### [WORK TO COMPLETE]
Lay out the entries from the line with "Given: Click the search" to the line with "tap(322, 169)" as a numbered list, leaving out blank lines.
** BEGIN TASK INPUT **
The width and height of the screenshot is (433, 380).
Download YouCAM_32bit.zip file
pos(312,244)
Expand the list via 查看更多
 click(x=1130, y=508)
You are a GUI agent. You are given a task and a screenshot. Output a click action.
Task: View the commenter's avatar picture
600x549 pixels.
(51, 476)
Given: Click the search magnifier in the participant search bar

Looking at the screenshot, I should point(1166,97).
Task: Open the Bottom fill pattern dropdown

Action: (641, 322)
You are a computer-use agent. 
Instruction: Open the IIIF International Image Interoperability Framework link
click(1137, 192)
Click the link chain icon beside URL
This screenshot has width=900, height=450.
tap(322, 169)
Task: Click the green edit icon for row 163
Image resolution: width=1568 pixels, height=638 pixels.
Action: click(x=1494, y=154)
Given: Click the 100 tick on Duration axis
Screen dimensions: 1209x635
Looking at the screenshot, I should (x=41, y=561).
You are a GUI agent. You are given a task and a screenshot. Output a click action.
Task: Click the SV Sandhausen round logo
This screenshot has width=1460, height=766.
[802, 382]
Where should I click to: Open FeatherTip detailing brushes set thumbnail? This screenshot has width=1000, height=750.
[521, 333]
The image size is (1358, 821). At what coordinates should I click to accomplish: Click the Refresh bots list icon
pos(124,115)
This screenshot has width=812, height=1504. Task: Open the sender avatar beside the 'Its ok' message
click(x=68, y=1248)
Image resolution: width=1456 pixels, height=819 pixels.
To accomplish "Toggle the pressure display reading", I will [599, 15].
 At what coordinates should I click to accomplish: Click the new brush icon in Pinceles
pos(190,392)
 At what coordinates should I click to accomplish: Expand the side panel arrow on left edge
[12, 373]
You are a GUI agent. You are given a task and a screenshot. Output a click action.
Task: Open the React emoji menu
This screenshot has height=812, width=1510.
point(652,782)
** END TASK INPUT **
### [TASK SOLUTION]
1. Given: Click the search magnifier in the participant search bar
2. Looking at the screenshot, I should point(1166,97).
3. Task: Open the Bottom fill pattern dropdown
4. Action: (641, 322)
5. You are a computer-use agent. 
6. Instruction: Open the IIIF International Image Interoperability Framework link
7. click(1137, 192)
8. Click the link chain icon beside URL
9. This screenshot has width=900, height=450.
10. tap(322, 169)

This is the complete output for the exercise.